(PROBLEM TO SOLVE): Copy each line in the data below that contains the word "width".

(DATA SHOWN):
* * *

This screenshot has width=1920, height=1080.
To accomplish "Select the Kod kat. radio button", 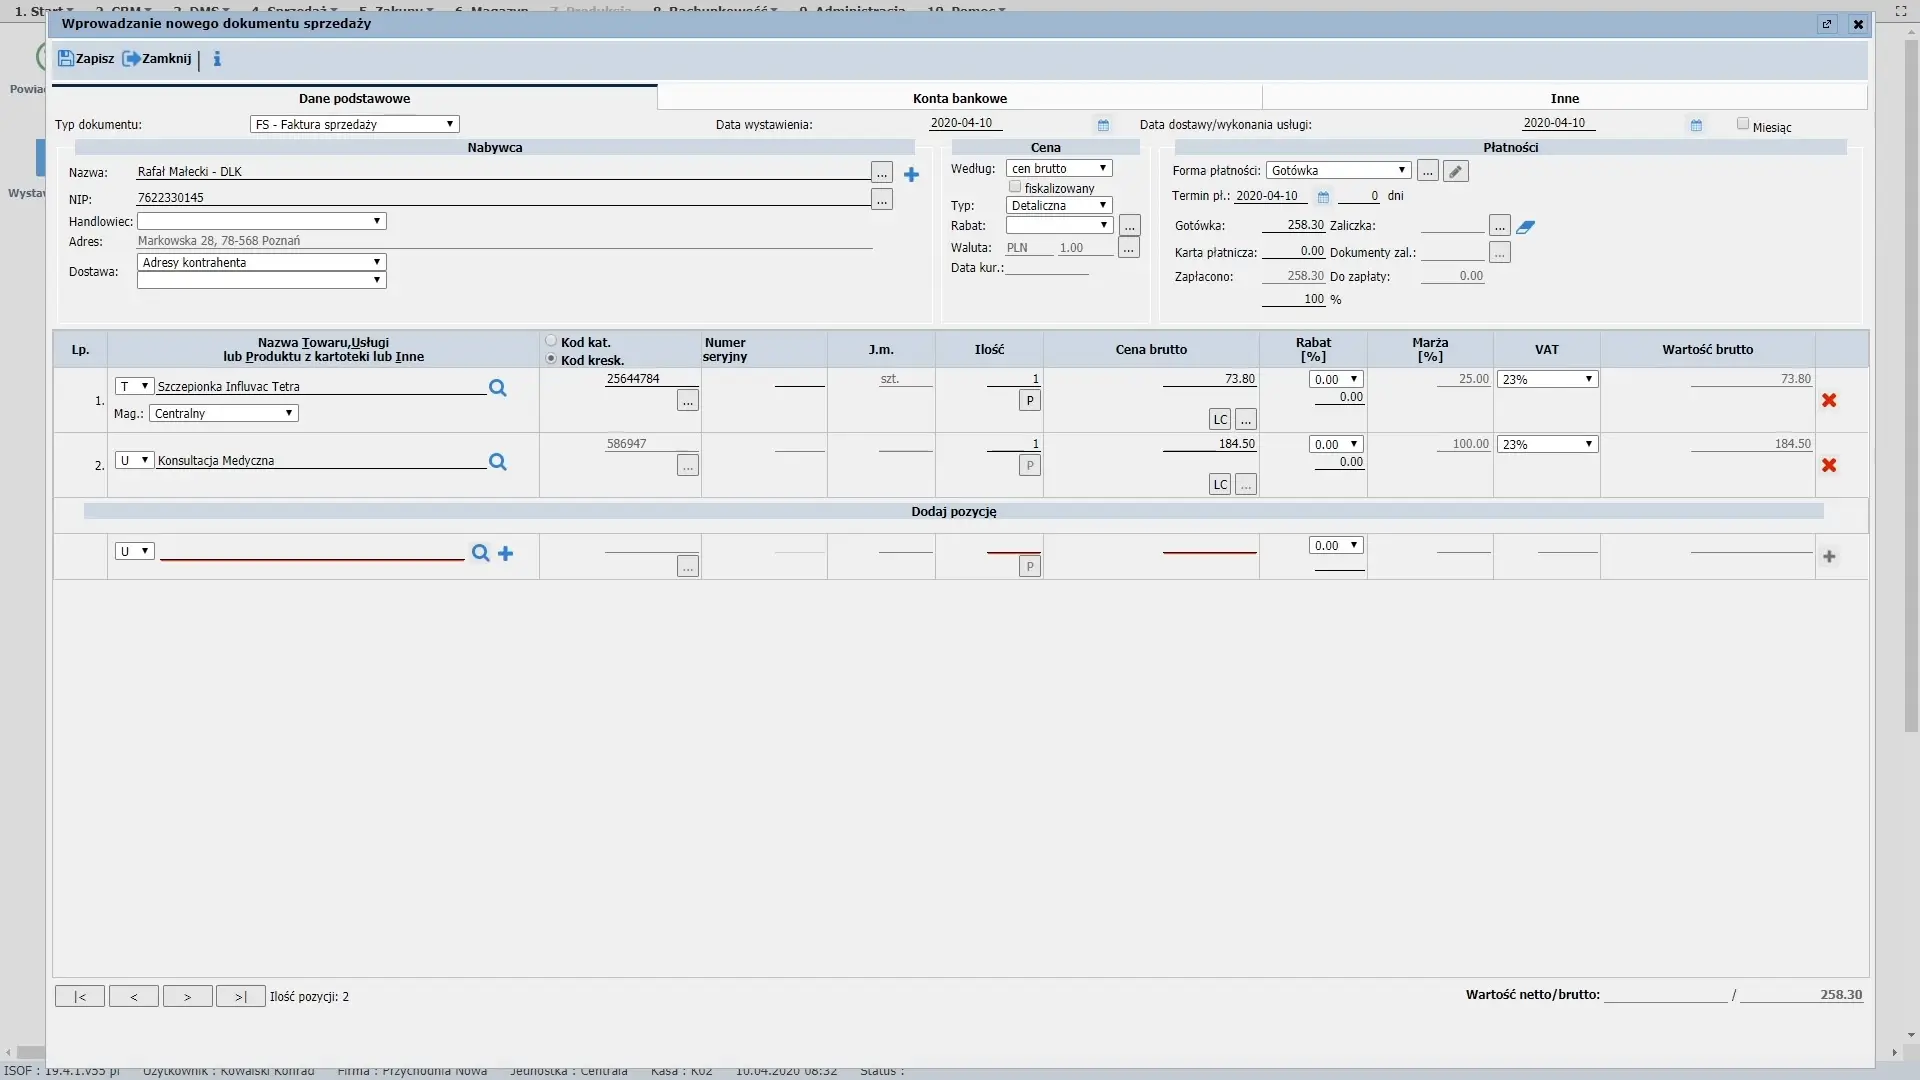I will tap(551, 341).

* * *

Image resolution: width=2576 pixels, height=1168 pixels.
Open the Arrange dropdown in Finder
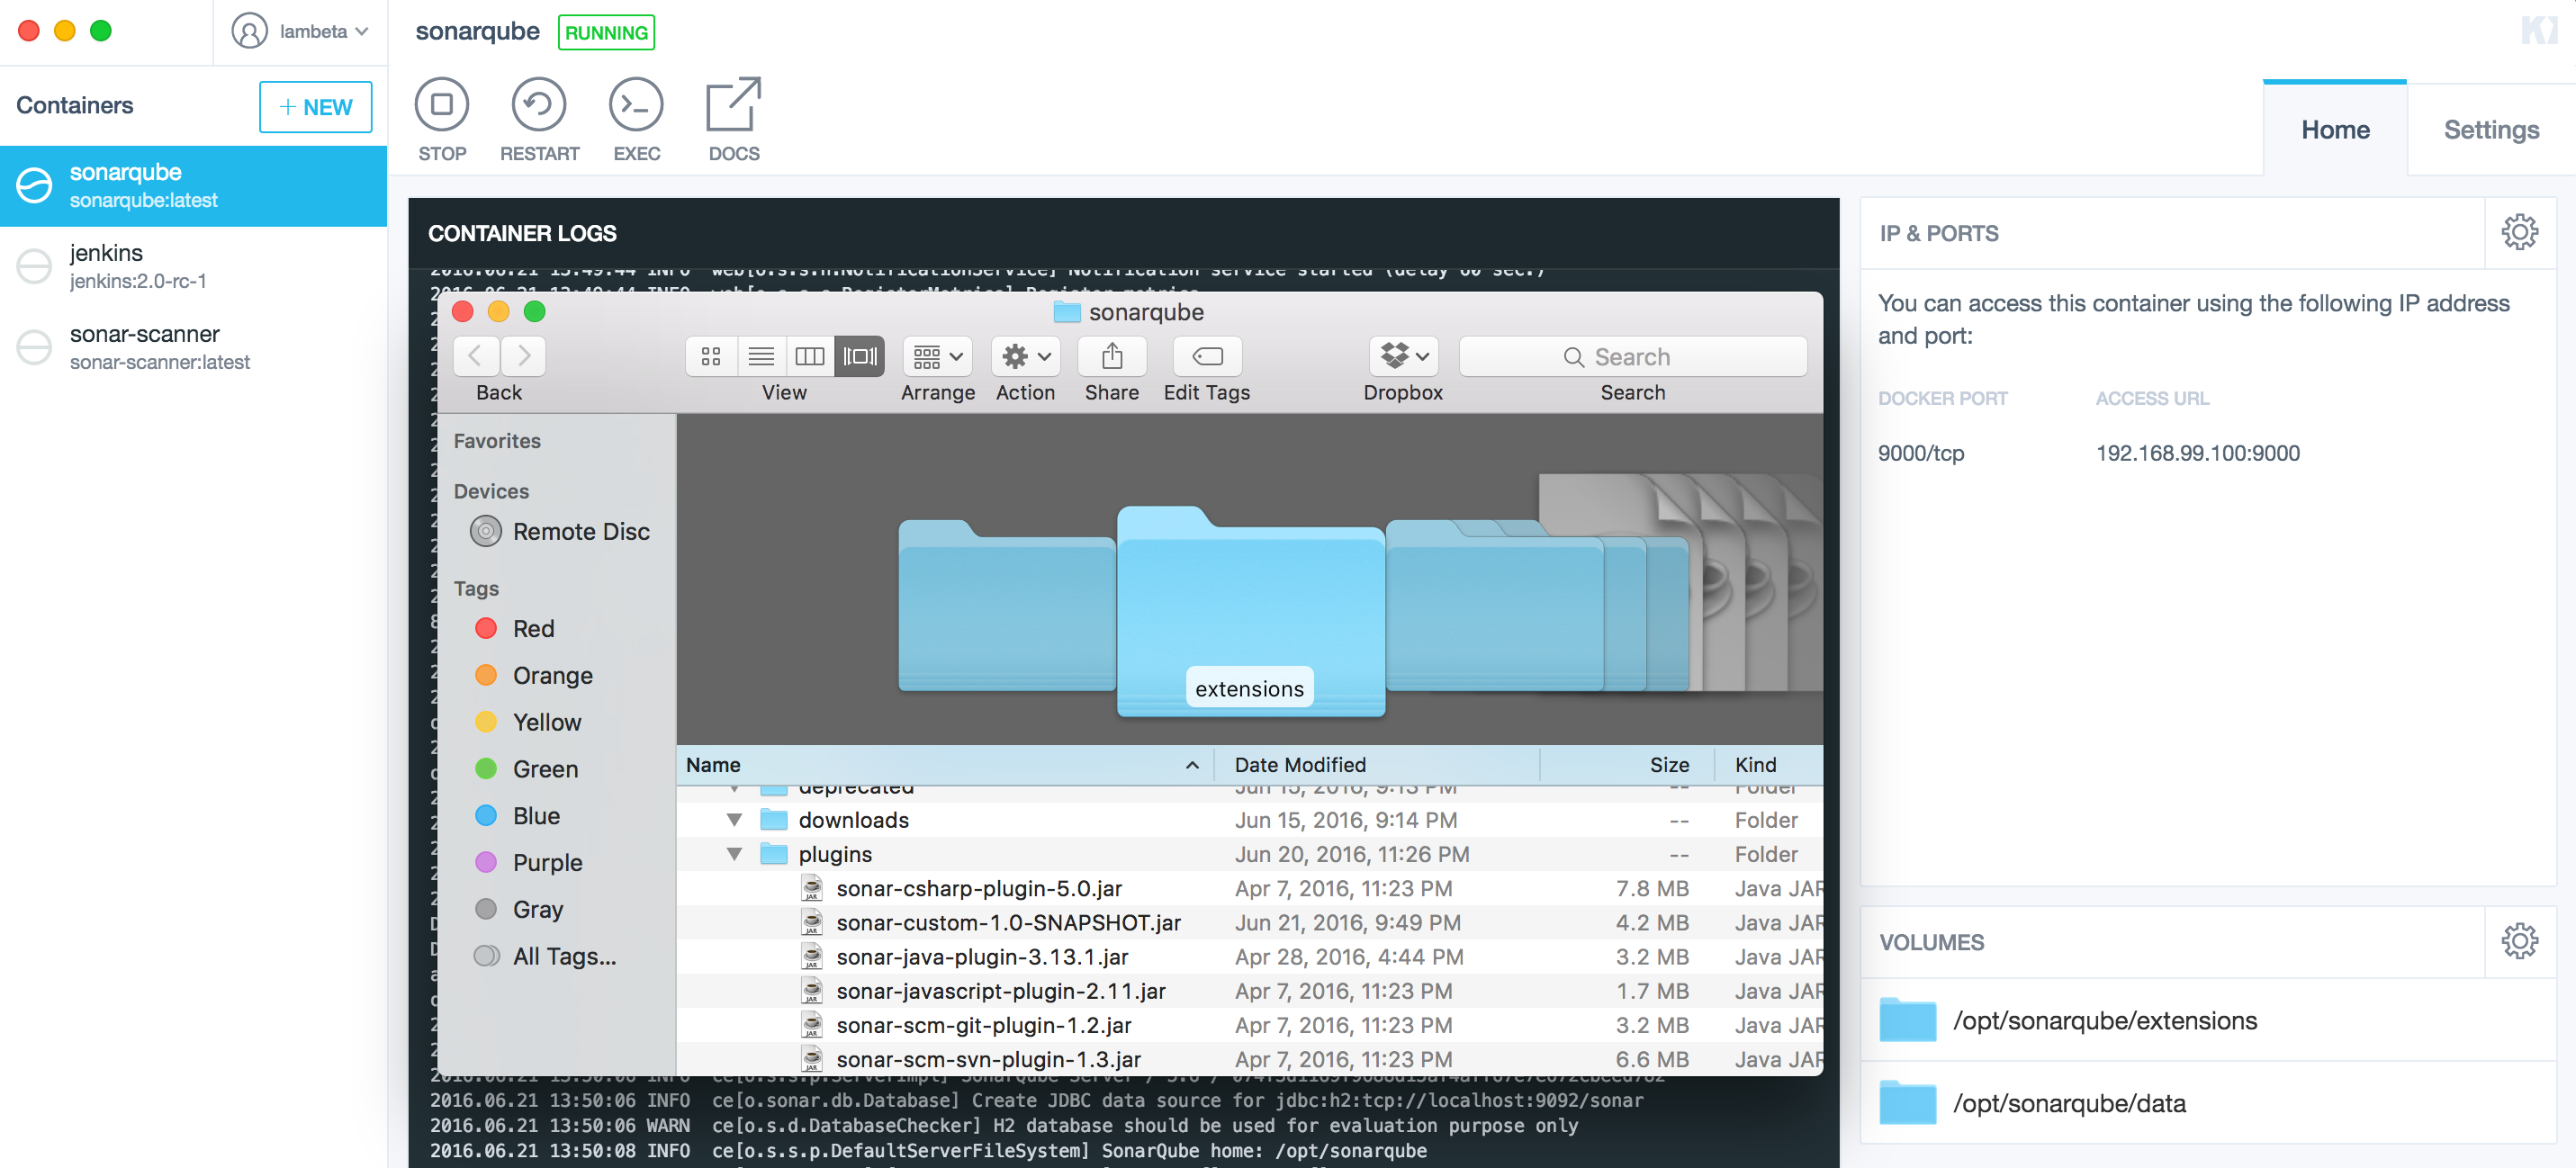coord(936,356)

* * *

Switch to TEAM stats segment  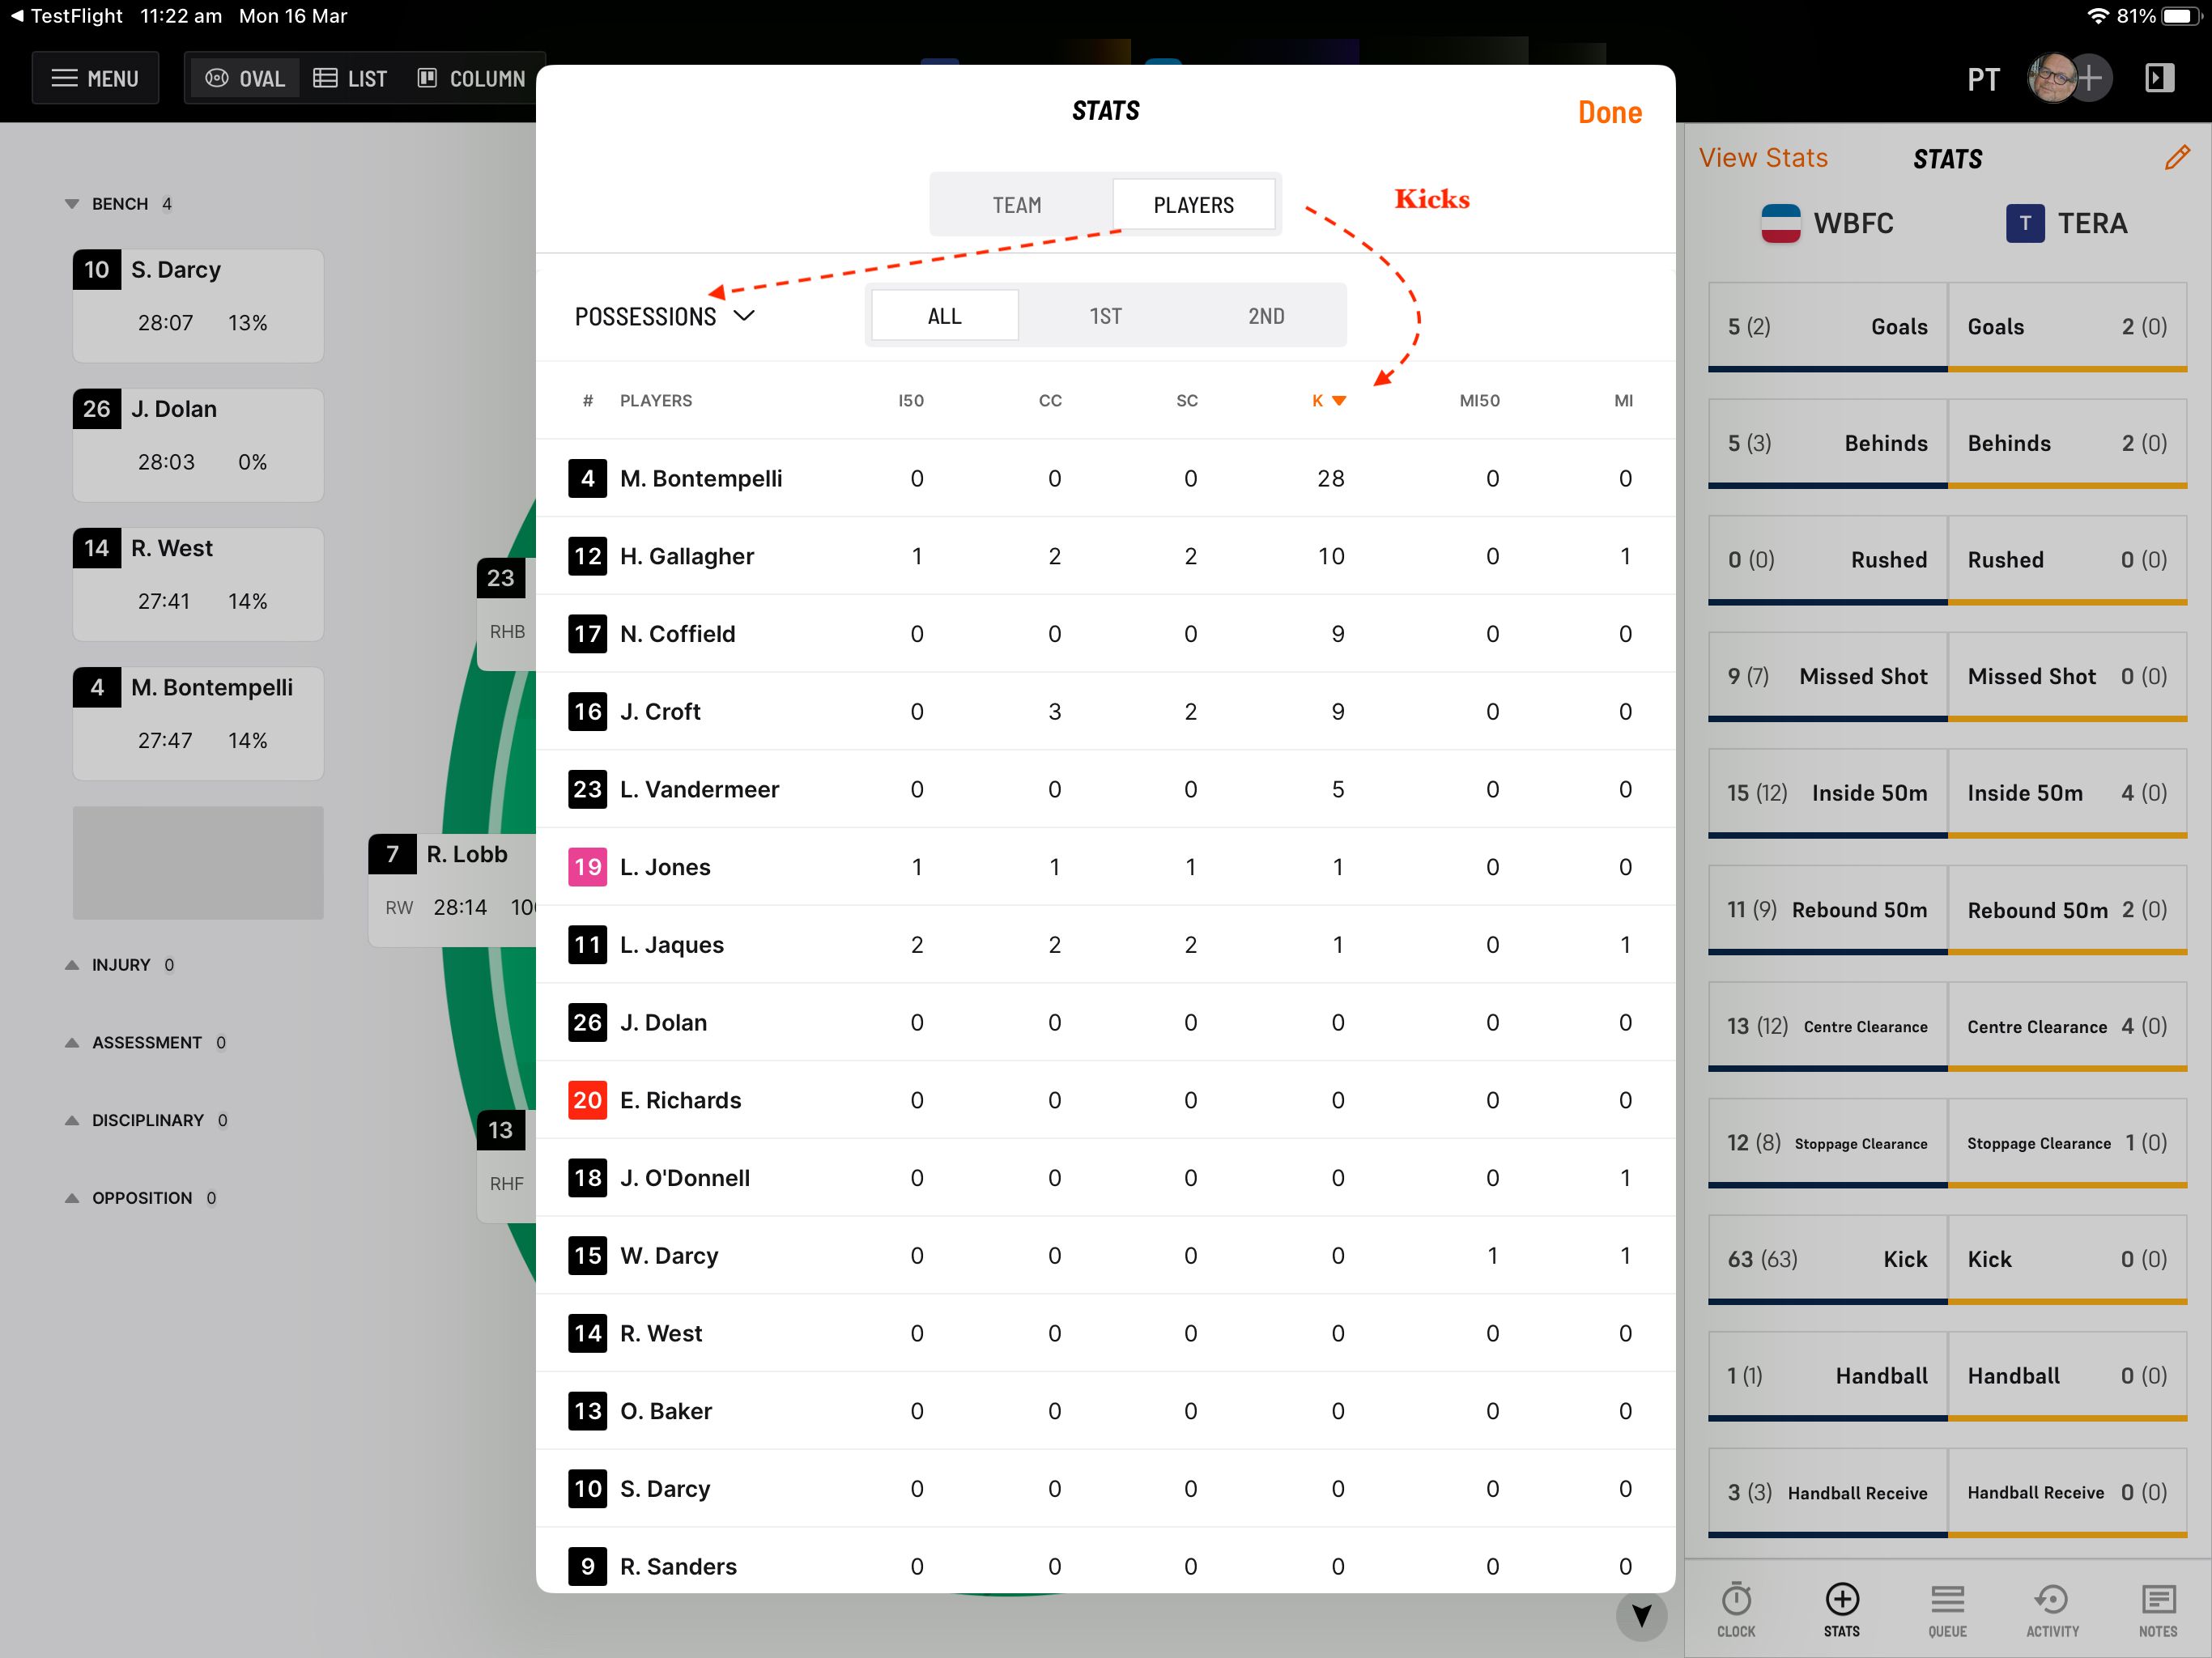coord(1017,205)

* * *

(OUTPUT OF THE TASK):
This screenshot has width=1920, height=1080.
Image resolution: width=2576 pixels, height=1168 pixels.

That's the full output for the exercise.